WHAT YOU NEED TO DO: Reproduce all of the data below without alteration; exclude every picture.

Items listed in a dataset

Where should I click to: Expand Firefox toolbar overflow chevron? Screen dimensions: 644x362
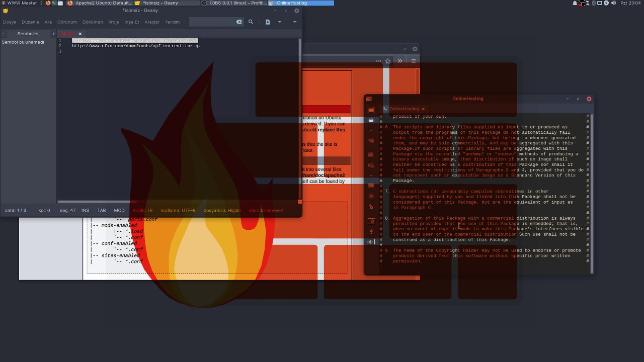click(400, 61)
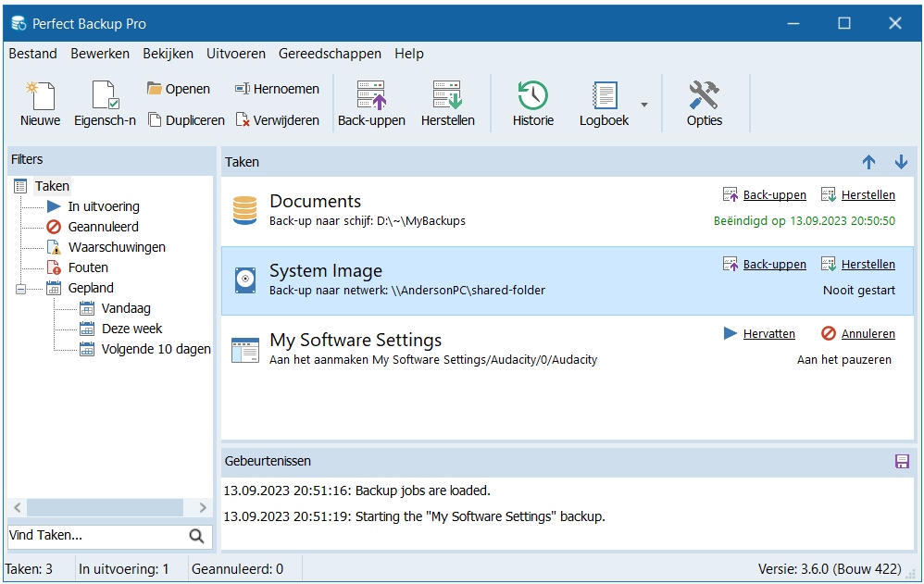Click the Logboek notebook icon
This screenshot has height=584, width=924.
pyautogui.click(x=604, y=95)
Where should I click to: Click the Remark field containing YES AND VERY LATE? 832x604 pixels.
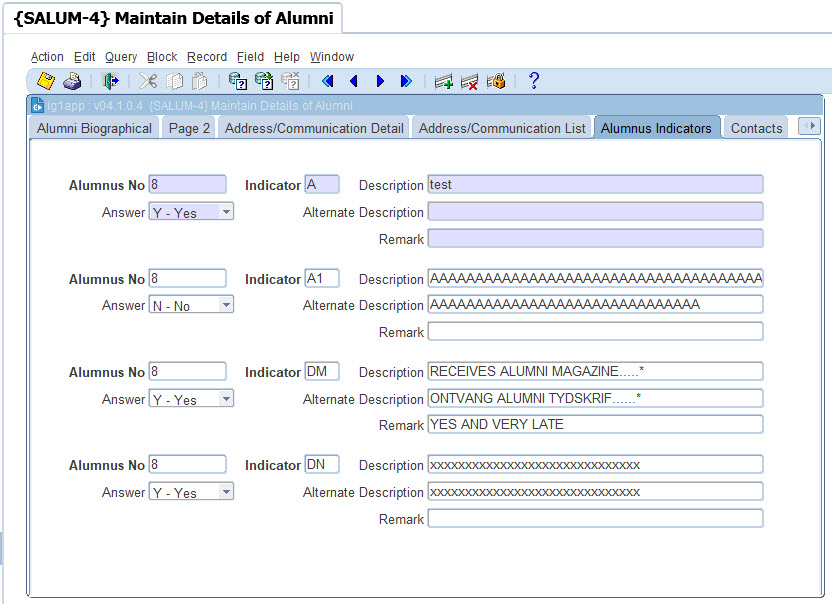595,425
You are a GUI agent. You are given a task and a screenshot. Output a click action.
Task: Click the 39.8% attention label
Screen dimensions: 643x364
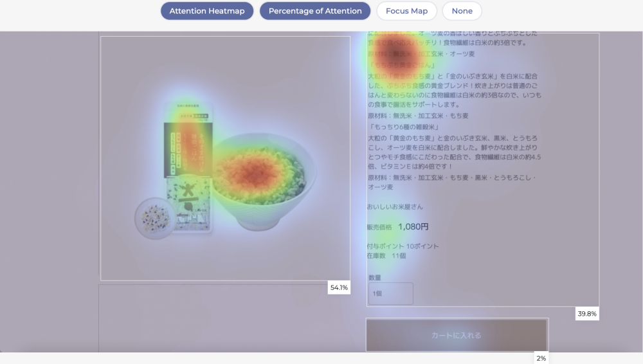(587, 314)
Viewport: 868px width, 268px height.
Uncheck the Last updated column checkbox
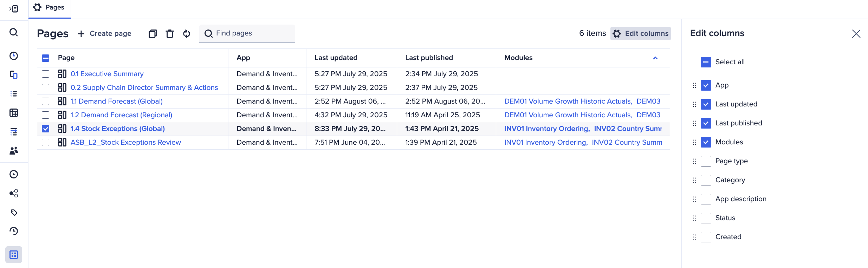706,104
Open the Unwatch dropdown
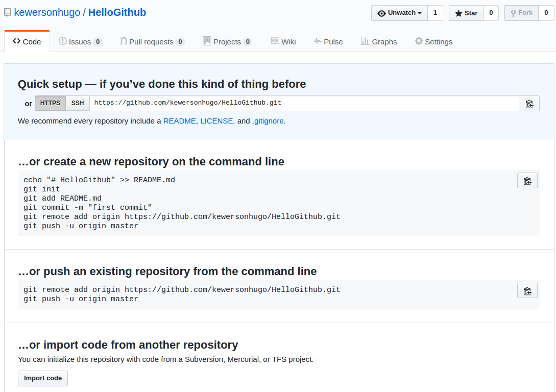This screenshot has height=392, width=556. [399, 13]
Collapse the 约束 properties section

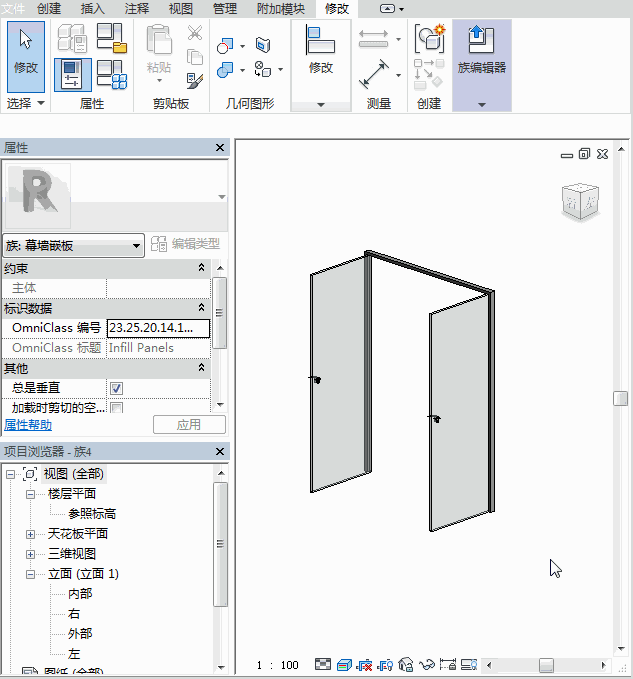[201, 268]
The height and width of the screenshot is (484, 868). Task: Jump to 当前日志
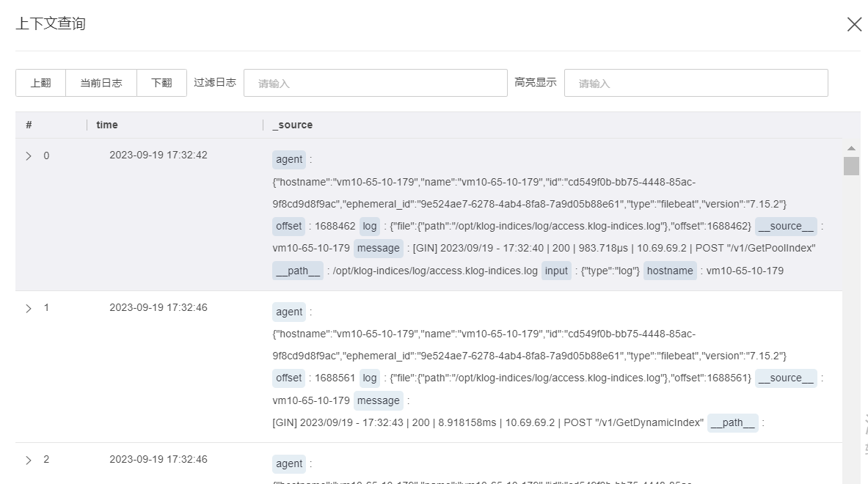101,83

WRITTEN SOLUTION:
Where should I click to: Expand Firefox toolbar overflow chevron? Screen dimensions: 644x362
click(400, 61)
Click the Logboek notebook icon
This screenshot has height=584, width=924.
pyautogui.click(x=604, y=95)
Where should I click to: Click the Remark field containing YES AND VERY LATE? 832x604 pixels.
595,425
You are a GUI agent. You are given a task and a screenshot. Output a click action.
Task: Click the 39.8% attention label
Screen dimensions: 643x364
(587, 314)
Viewport: 868px width, 268px height.
Uncheck the Last updated column checkbox
706,104
Open the Unwatch dropdown
This screenshot has height=392, width=556. [399, 13]
Collapse the 约束 properties section

[201, 268]
The height and width of the screenshot is (484, 868). Task: Jump to 当前日志
101,83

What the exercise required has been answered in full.